Saldırıyla ilgili ölü ve yaralı sayısını teyit eden ABD’den ise en ciddi açıklama Dışişleri Bakanı Mike Pompeo’dan geldi. Pompeo saldırıların göz ardı edilmeyeceği ve sorumlularının cezalandırılacağı sinyalini verdi. Aynı gün ABD Temsilciler Meclisi de ABD Başkanı Trump’ın Kongre’nin izni olmadan İran’a savaş açma yetkisini sınırladı. Başka bir deyişle Temsilciler Meclisi ve özellikle Demokratların, seçim arifesinde Trump’a karşı hem maceraya girmemesi hem de bu durumu seçim kampanyasında kullanmaması için önlem aldığı gözlemlendi.

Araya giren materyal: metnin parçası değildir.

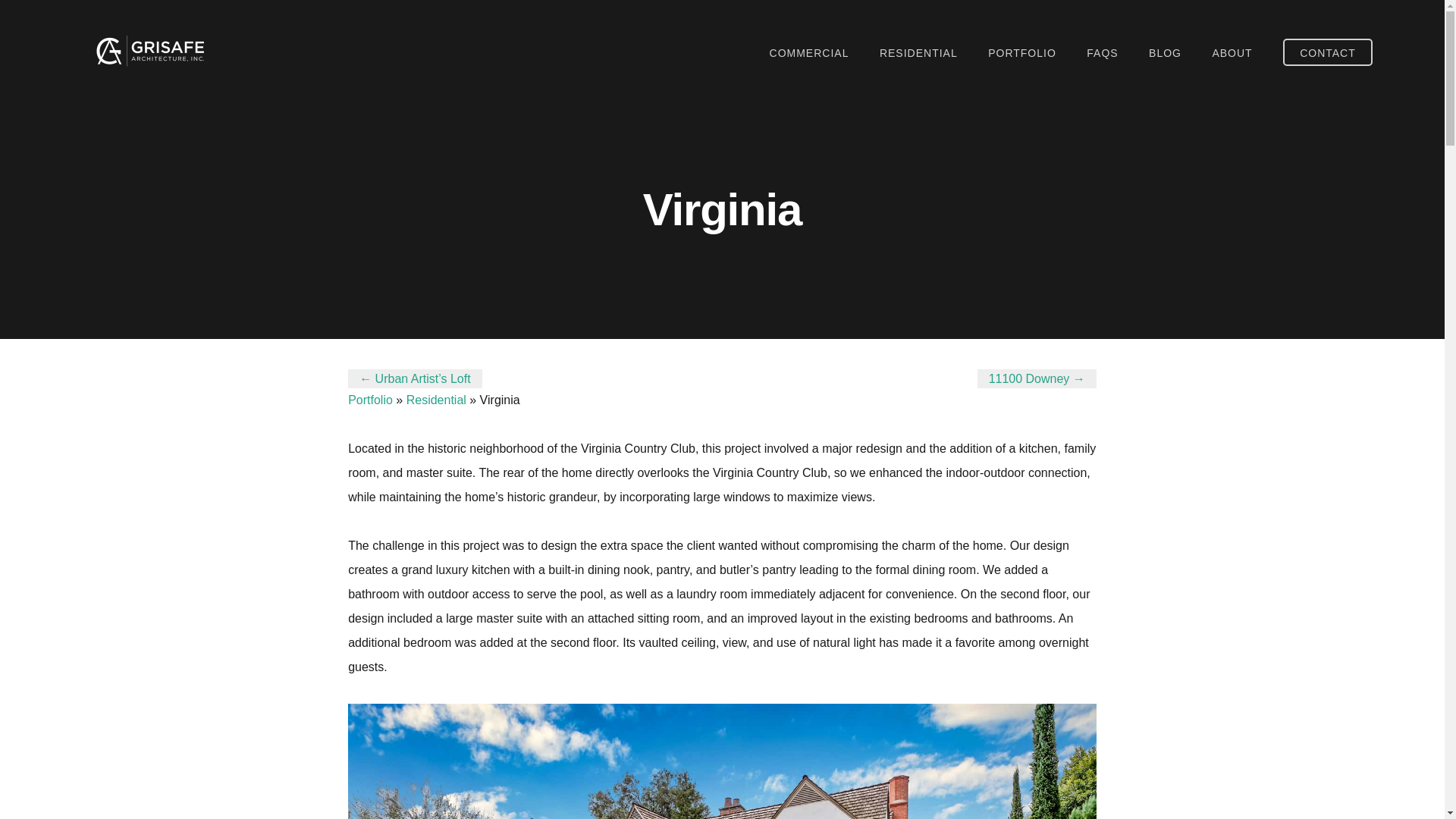
PORTFOLIO (1022, 53)
Portfolio (370, 399)
CONTACT (1327, 52)
Grisafe Architecture (147, 50)
RESIDENTIAL (918, 53)
Residential (435, 399)
COMMERCIAL (809, 53)
Given the description of an element on the screen output the (x, y) to click on. 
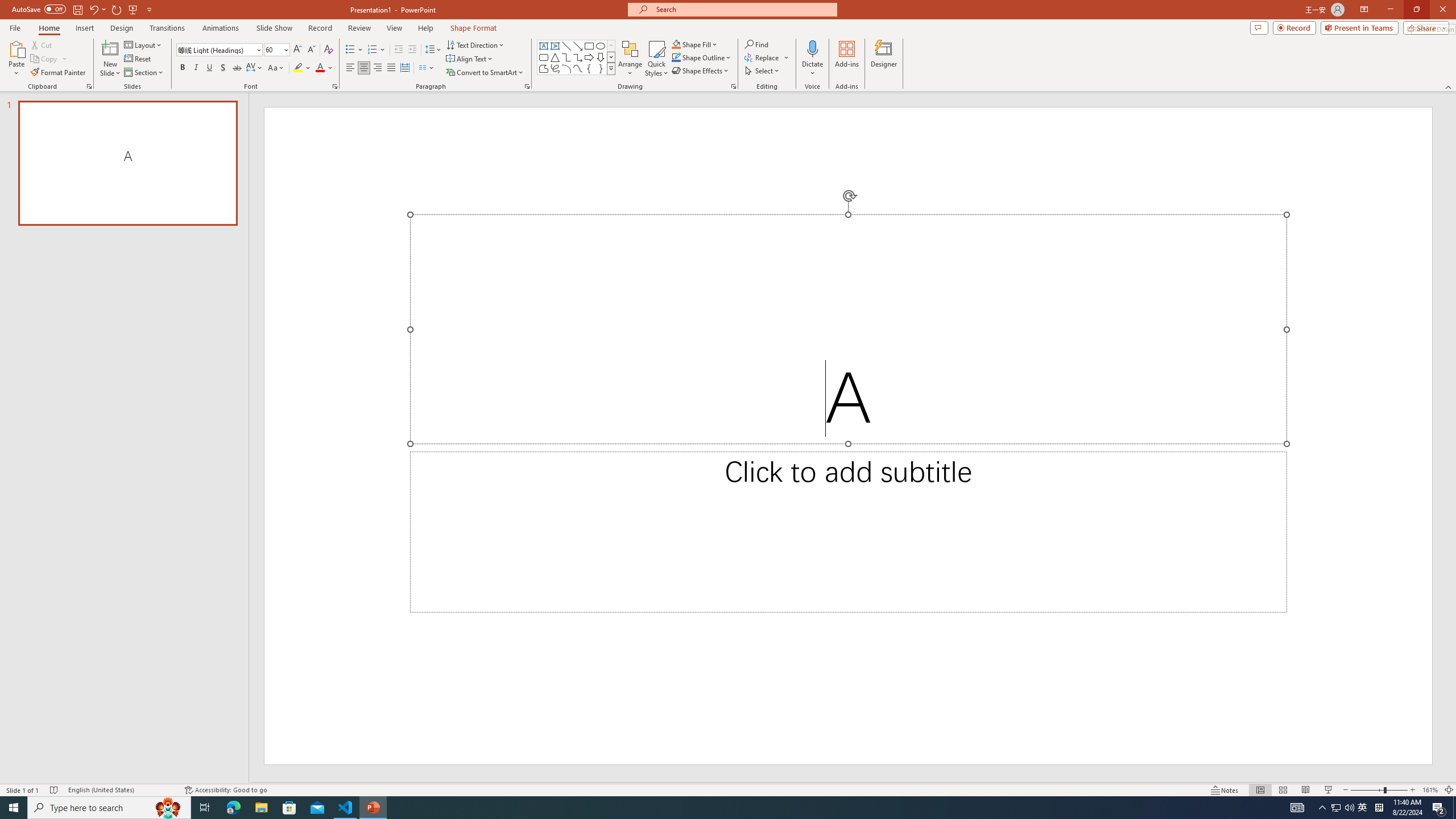
Zoom 161% (1430, 790)
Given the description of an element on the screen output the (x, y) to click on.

Taji Üssü Saldırısı sonrası gerçekleşen Elbukemal-Kaim saldırılarına gelince, ABD’li herhangi bir makam, Irak-Suriye sınırında İran destekli milis karargâhlarına yapılan bu saldırıları şu ana kadar üstlenmedi. Bu durum da daha önce bu bölgeye saldırılar düzenlediği bilinen İsrail’in bu saldırıları ABD ile eşgüdümlü olarak düzenlemiş olabileceği iddiasını gündeme getirdi. Bununla birlikte ABD yönetimi de topyekûn bir savaş Kongre iznine bağlı olduğu için daha önce de olduğu gibi sınırlı bir saldırı düzenlemek isteyebilir. Ancak Pompeo’nun misilleme düzenleneceğine dair ciddi sinyalleri göz önünde tutulursa ABD hükûmetinin, üçte iki çoğunlukla geçmeyen Temsilciler Meclisi kararını veto ederek Irak ve Suriye’de Haşdi Şabi ve İran’a karşı ses getirecek operasyonlar düzenleme ihtimali de oldukça yüksektir. Nitekim Irak’ta bulunan Koalisyon Güçleri de yürütülen soruşturmalar sonrasında kim olduklarına bakılmaksızın saldırının sorumluların cezalandırılacağını ifade etti.

Sonuç olarak son saldırılar, ABD-İran geriliminde Irak sahnesindeki gerilimin koronavirüs krizi sürecinde dahi yükselip önü alınmaz bir hâle bürünebileceğini göstermektedir. Bu gerilimden en çok zarar görenlerin ise ABD’nin süreç içerisinde yaptırımları sertleştirebileceği ihtimali göz önünde tutulduğunda, koronavirüs ile pençeleşen İran halkı ve bu gerilimin yansımalarını topraklarında deneyimleyen Irak’ın istikrarı ve halkı olacağı çok da uzak görünmüyor.